__Extrait source__:
================================

« J’ai choisi de devenir architecte à 13 ans, sans vraiment savoir ce que cela voulait dire car personne dans mon entourage n’exerçait cette profession. Je cherchais un métier qui allie la créativité et la rigueur scientifique. On m’a cité l’architecture comme une discipline qui répondrait bien à mes attentes. J’ai creusé la question en lisant et en rencontrant un étudiant en architecture, puis un architecte dans son agence. Cela a confirmé mon intérêt. S’est ajouté un aspect que je n’avais pas envisagé de prime abord mais qui m’a attirée de suite : c’est un métier éminemment humain puisque tout y est rencontre, du client à l’artisan en passant par l’équipe de maitrise d’œuvre ; c’est un métier où chaque journée est différente de la précédente, où chaque projet est une remise en question. Impossible de rester sur ses acquis, il faut sans cesse se réinventer. » Ainsi naissent les vocations, à l’image de celle de Laure-Anne Geoffroy, architecte associée avec son époux, Matthieu, au sein de l’Agence Geoffroy Architectes, à Reims.
Défendre les architectes
Si Laure-Anne Geoffroy est aujourd’hui sous les feux de l’actualité, c’est qu’elle vient d’être élue, le 20 octobre, présidente de l’UNSFA, l’Union des Architectes, principale fédération syndicale de la profession. Elle en était précédemment vice-présidente, en charge de la communication, après avoir intégré l’UNSFA en 2017, en qualité de présidente de l’Union Marnaise des Architectes (UMA), qu’elle venait de fonder.
Voilà qui fait assurément de Laure-Anne Geoffroy une architecte engagée, au moins en ce sens qu’elle a été élevée « dans la conviction que lorsque quelque chose ne nous convient pas, ou ne nous semble pas juste, il faut aller là où l’on peut agir pour changer les choses, et s’engager sans compter pour les causes auxquelles nous croyons ». Pour la nouvelle présidente, il s’agit bien de l’architecture et des architectes.
J’aime cette idée de "faire ensemble". J’aime cette vision qui fait de l’architecte un chef d’orchestre
Lors de la réforme territoriale de 2016, les ordres professionnels implantés dans les anciennes régions administratives ont suivi le mouvement de concentration, l’ordre champardennais rejoignant le nouveau Conseil régional de l’Ordre des architectes Grand Est. Laure-Anne Geoffroy : « Le lien de proximité avec les architectes se distendait. D’où l’idée de créer une structure locale - l’Union Marnaise des Architectes - pour être au plus près d’eux, les rassembler et les défendre. » à plus forte raison au sein d’une profession peu syndiquée (moins de 10 %) dont les membres pensent à tort que leur appartenance à l’Ordre revient au même.

================================

__Les données__:
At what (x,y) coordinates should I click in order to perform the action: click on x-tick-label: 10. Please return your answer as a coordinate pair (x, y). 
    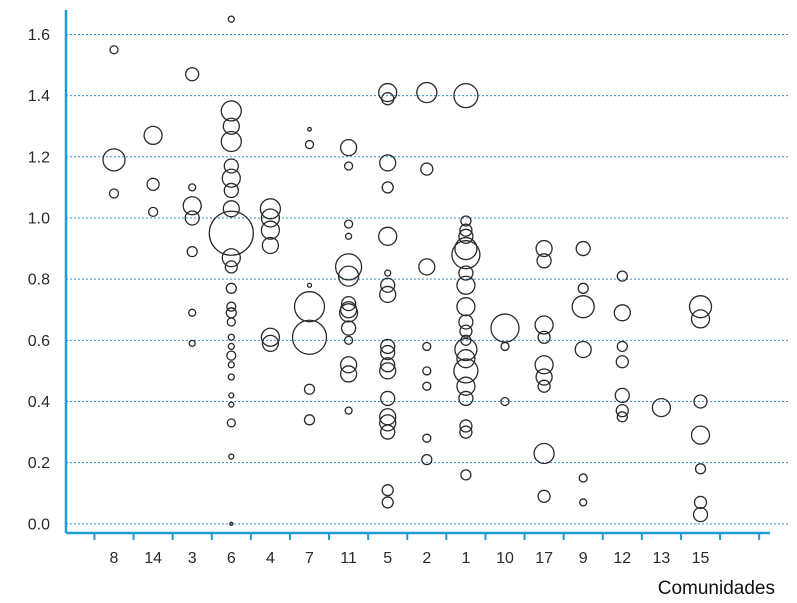
    Looking at the image, I should click on (505, 558).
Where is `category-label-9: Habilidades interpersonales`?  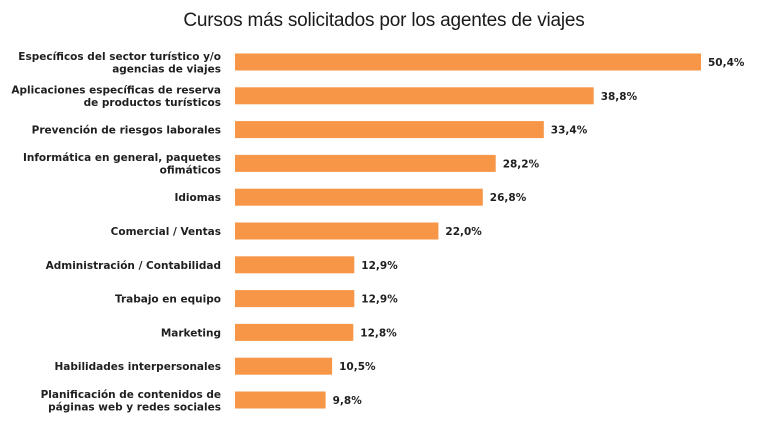 category-label-9: Habilidades interpersonales is located at coordinates (138, 367).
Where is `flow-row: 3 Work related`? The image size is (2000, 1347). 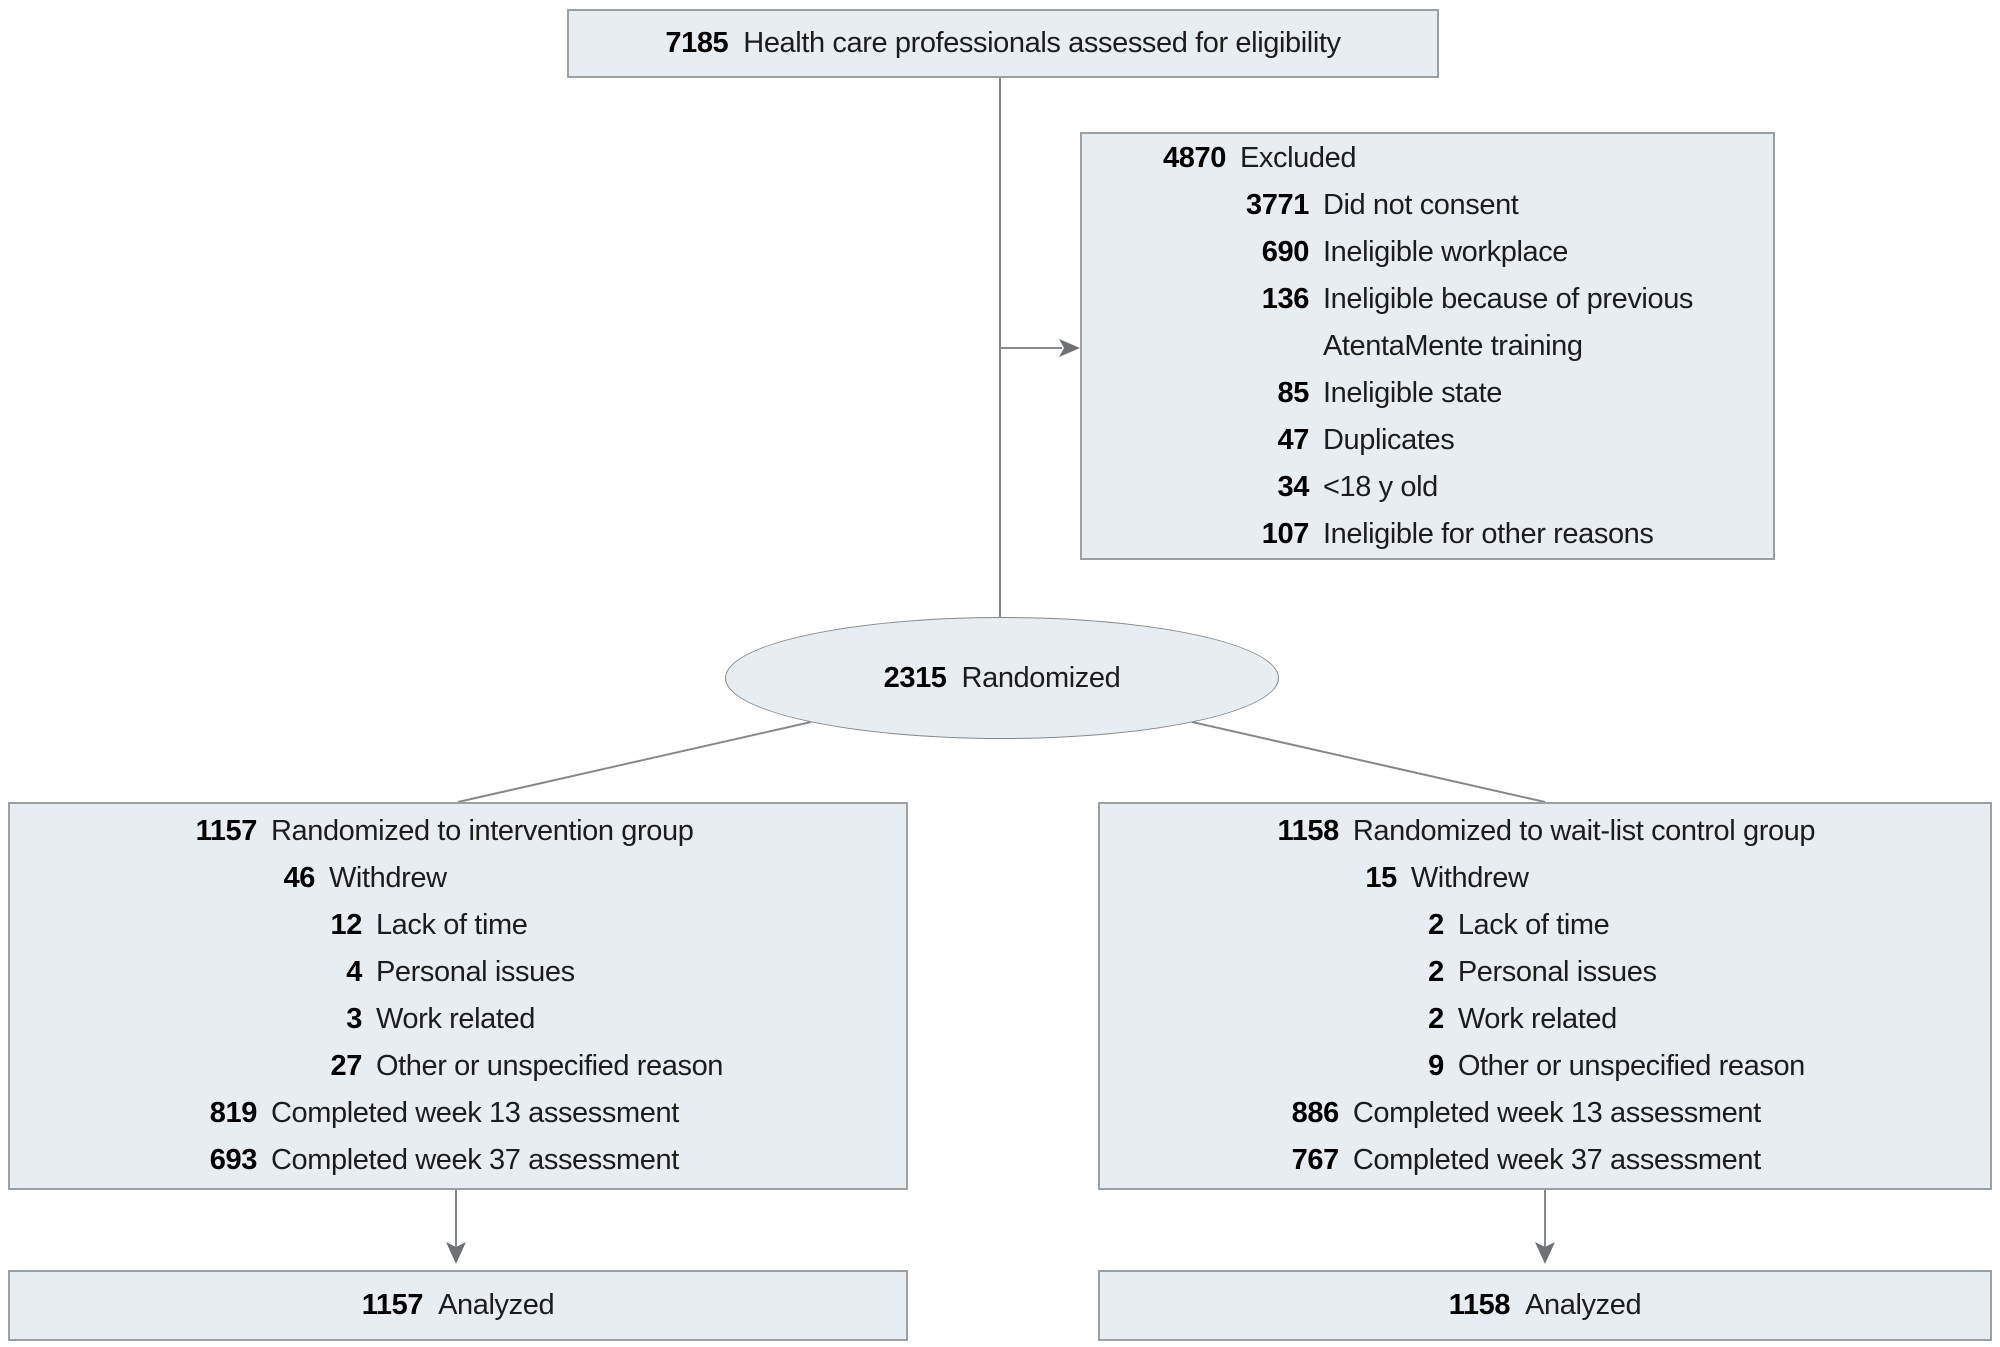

================================

__Questions__:
1. Répondez d'après l'article sur Laure-Anne Geoffroy :
(a) À quel âge a-t-elle choisi de devenir architecte ?
(b) À quelle date a-t-elle été élue présidente de l'UNSFA ?
(c) Quelle part de la profession est syndiquée ?
2. Reprenez, s'il vous plaît, l'article sur Laure-Anne Geoffroy à la fin de sa dernière phrase et poursuivez-le.

__Réponses__:
1.
(a) À 13 ans.
(b) Le 20 octobre.
(c) Moins de 10 %.

2.
« Mais ce n’est pas le rôle de l’Ordre, qui est là pour défendre… l’architecture, et les consommateurs. La défense des architectes, c’est le rôle des syndicats ! » Et si les architectes doivent comprendre que la complémentarité Ordre/syndicats reste indispensable, « nous devons communiquer par tous les canaux dont nous disposons pour leur montrer notre action en leur faveur », estime-t-elle.
Crise du logement
C’est notamment l’un des enjeux qu’elle entend porter à la tête de l’UNSFA, dont la visibilité des actions doit être utile à tous. Où l’on retrouve les notions « d’humain » et de « remise en question » que nourrissait déjà l’apprentie architecte. Ainsi, le renforcement et la dynamisation de la stratégie d’influence du syndicat sont au cœur de son programme.
« Ces dernières années, nous avons tissé des liens solides avec les ministères, les fédérations et les organisations de la filière. à ce titre, l’Alliance pour le logement, qui rassemble dix grandes organisations professionnelles de la construction, de l’immobilier et de l’habitat, propose collectivement des solutions concrètes vis-à-vis de la crise que connaît actuellement le logement neuf. Cela traduit notre volonté et notre capacité de mener ensemble des combats. »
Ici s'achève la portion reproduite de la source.